Align and Aggregate: Compositional Reasoning with Video Alignment and Answer Aggregation for Video Question-Answering

Zhaohe Liao,Jiangtong Li,Li Niu,Liqing Zhang
2024-07-03
Abstract:Despite the recent progress made in Video Question-Answering (VideoQA), these methods typically function as black-boxes, making it difficult to understand their reasoning processes and perform consistent compositional reasoning. To address these challenges, we propose a \textit{model-agnostic} Video Alignment and Answer Aggregation (VA$^{3}$) framework, which is capable of enhancing both compositional consistency and accuracy of existing VidQA methods by integrating video aligner and answer aggregator modules. The video aligner hierarchically selects the relevant video clips based on the question, while the answer aggregator deduces the answer to the question based on its sub-questions, with compositional consistency ensured by the information flow along question decomposition graph and the contrastive learning strategy. We evaluate our framework on three settings of the AGQA-Decomp dataset with three baseline methods, and propose new metrics to measure the compositional consistency of VidQA methods more comprehensively. Moreover, we propose a large language model (LLM) based automatic question decomposition pipeline to apply our framework to any VidQA dataset. We extend MSVD and NExT-QA datasets with it to evaluate our VA$^3$ framework on broader scenarios. Extensive experiments show that our framework improves both compositional consistency and accuracy of existing methods, leading to more interpretable real-world VidQA models.
Computer Vision and Pattern Recognition
What problem does this paper attempt to address?

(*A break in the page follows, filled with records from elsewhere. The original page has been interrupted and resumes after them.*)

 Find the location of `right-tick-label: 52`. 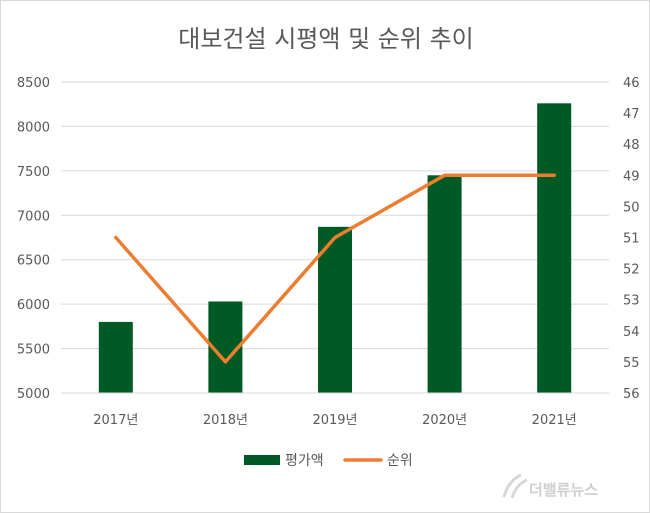

right-tick-label: 52 is located at coordinates (632, 270).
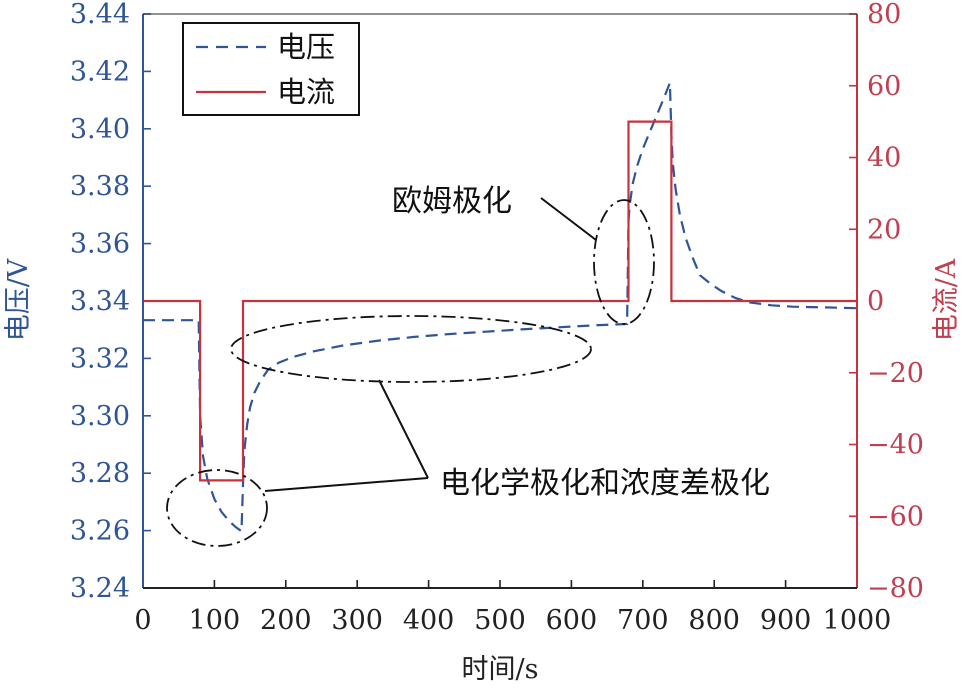 This screenshot has width=968, height=688. Describe the element at coordinates (100, 532) in the screenshot. I see `y-left-tick-label: 3.26` at that location.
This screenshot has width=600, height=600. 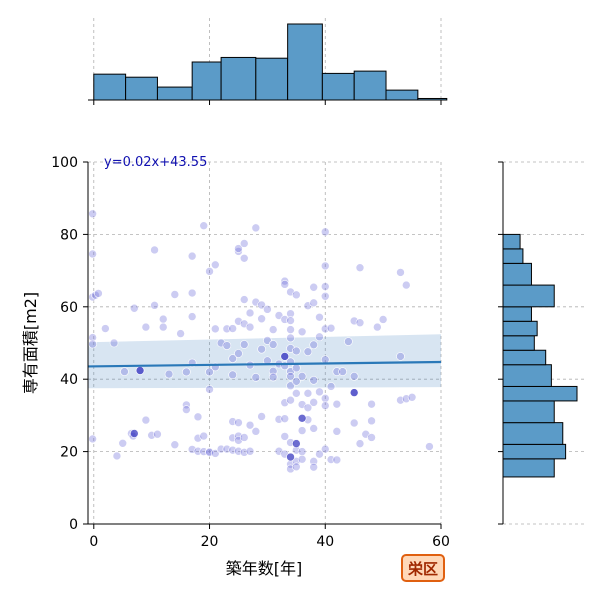 What do you see at coordinates (64, 163) in the screenshot?
I see `y-tick-label: 100` at bounding box center [64, 163].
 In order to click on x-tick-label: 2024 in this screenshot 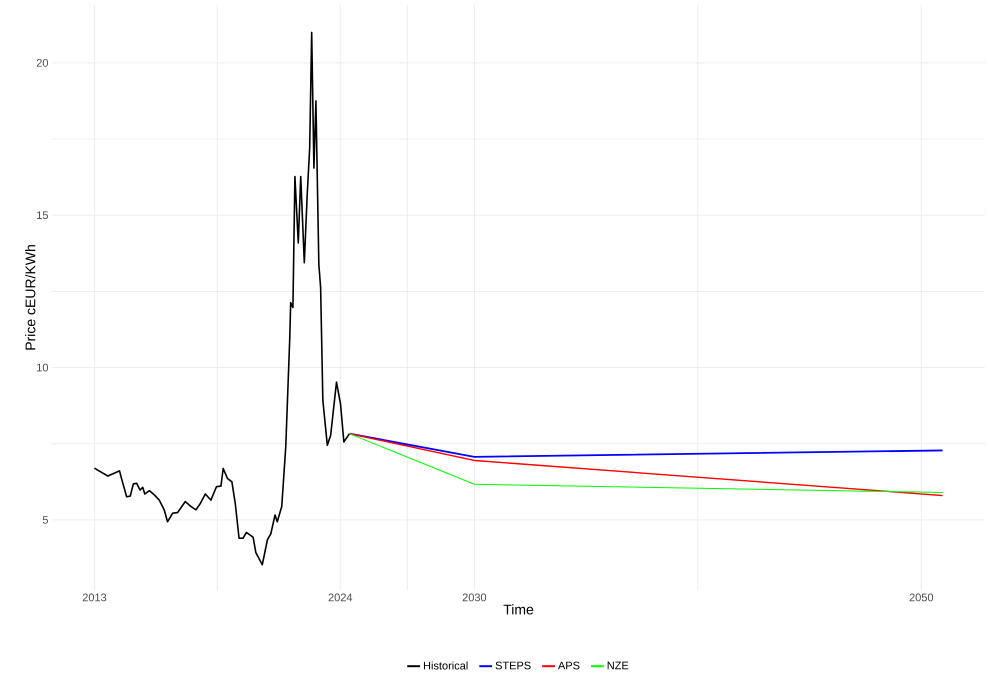, I will do `click(340, 598)`.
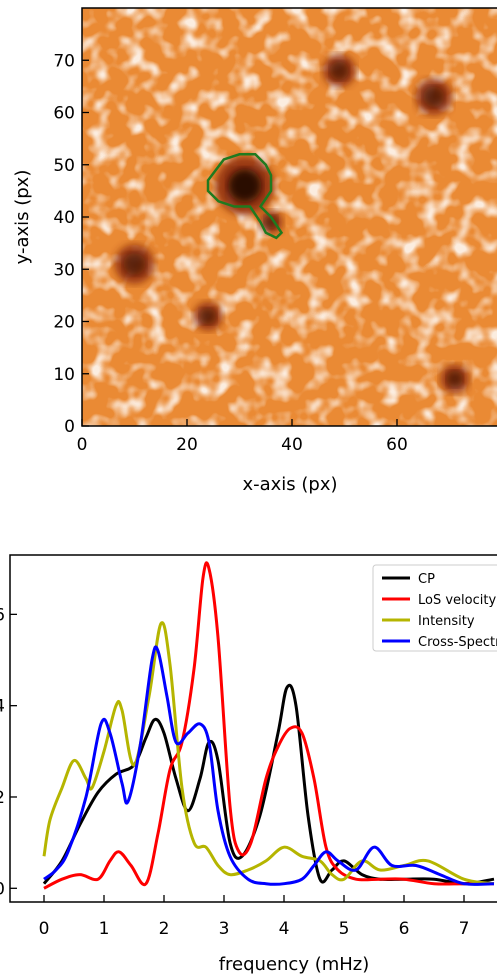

The paper attempts to address the issues of insufficient transparency and poor compositional consistency in the reasoning process of existing Video Question Answering (VideoQA) methods. Specifically: 1. **Lack of transparency in the reasoning process**: Existing VideoQA methods often operate as black-box models, making it difficult to understand the reasoning process behind them. This leads to poor consistency when handling complex questions. 2. **Poor compositional consistency**: Existing methods have limited compositional reasoning capabilities when dealing with questions involving temporal relationships and multiple visual cues, resulting in decreased accuracy. To address these issues, the authors propose a model-agnostic framework called Video Alignment and Answer Aggregation (VA3), which aims to improve existing VideoQA methods by enhancing compositional consistency and accuracy. The framework includes two main modules: the video aligner and the answer aggregator. - **Video Aligner**: Selects relevant video segments hierarchically based on the question, aligning them from object-level, appearance-level to motion-level. - **Answer Aggregator**: Infers the final answer based on sub-questions and their video-question joint representations in the Question Decomposition Graph (QDG), ensuring compositional consistency. Additionally, the authors propose an automatic question decomposition pipeline based on large language models (LLM) to apply the framework to any VideoQA dataset and extend the MSVD and NExT-QA datasets to validate the framework's effectiveness. Experimental results show that the framework significantly improves the compositional consistency and accuracy of existing methods.